In My Times and Life, Morton Keller recounts his "not extraordinary life played out in quite extraordinary times"--from the Great Depression through World War Two, the cold war, the sixties, and 9/11. A classic American saga of respectable achievement from relatively humble origins, his life through eight-plus decades as a solid, unequivocal, dues-paying member of the middle class resonates beyond the individual to echo the experiences, the beliefs, and the values of his generation.

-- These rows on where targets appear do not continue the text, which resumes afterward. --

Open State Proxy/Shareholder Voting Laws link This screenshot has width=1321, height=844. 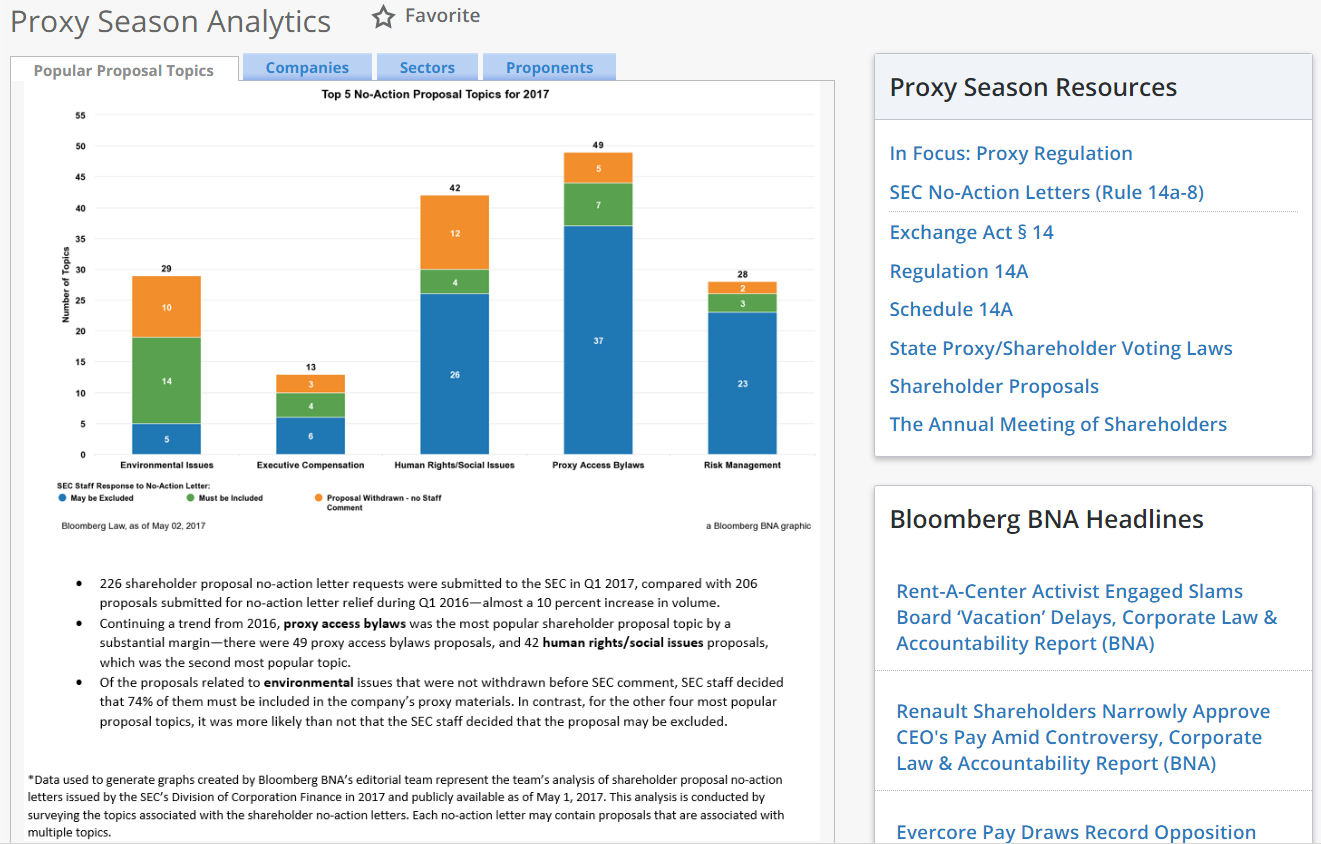point(1060,348)
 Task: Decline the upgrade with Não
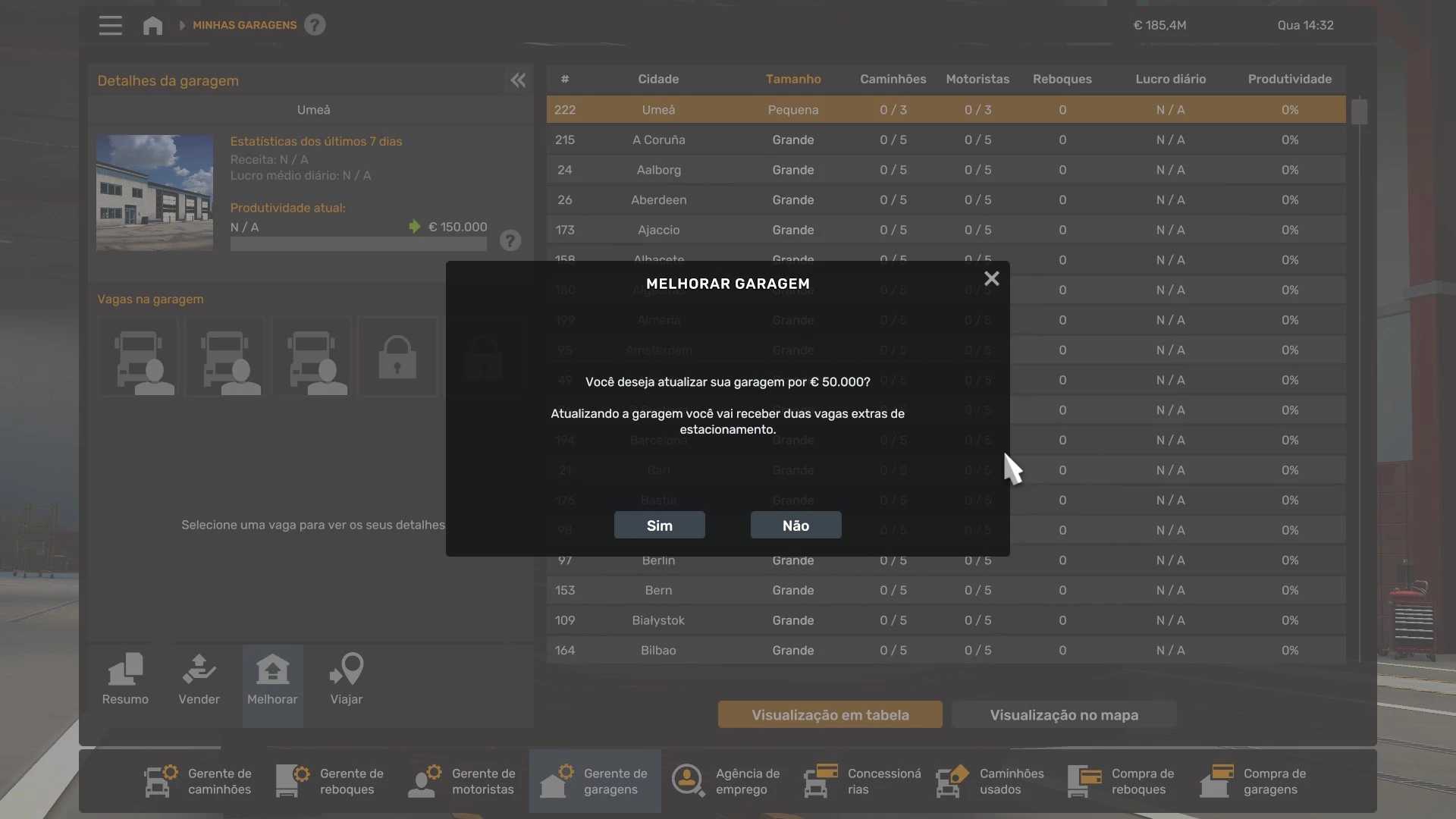pyautogui.click(x=795, y=525)
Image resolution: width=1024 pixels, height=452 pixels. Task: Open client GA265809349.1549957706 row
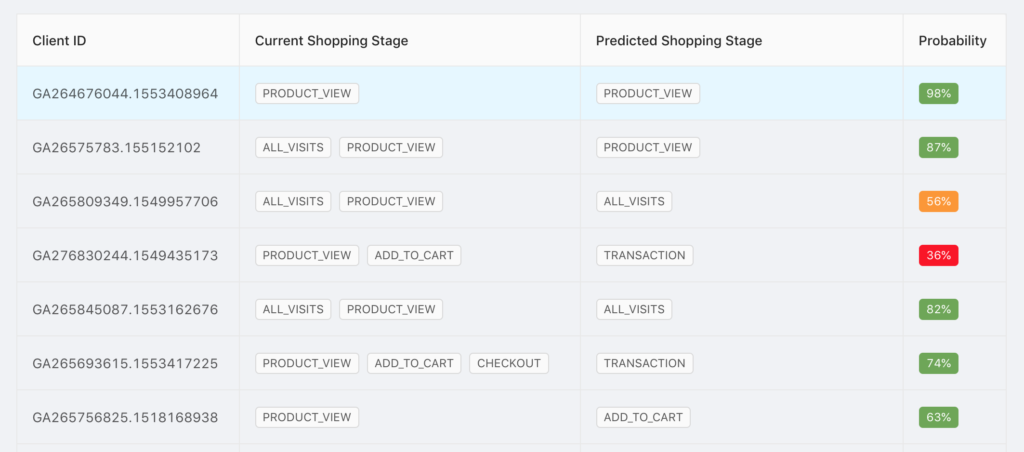[511, 201]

Set against the backdrop of ever-tumultuous events in the world at large, Keller describes his parents' early life, his childhood in Brooklyn, and his education at the University of Rochester and at Harvard. He recounts his academic career at North Carolina, Penn, Harvard, Oxford, and Brandeis and the scholarly work that made him one of the nation's leading political historians. He tells of his marriage of nearly sixty years, his reflections on dealing with the baby boom generation in the 1960s and 1970s, and his more sedate mode of existence in the inner-directed 1980s and 1990s. Although born too late to be part of the great generation that fought and won World War Two, and born too early to be part of the boomer generation, Keller nevertheless spent a fascinating life riding the wave of social change that transformed American life during the second half of the twentieth century.
Morton Keller is a professor emeritus in History at Brandeis University and a legal and political historian.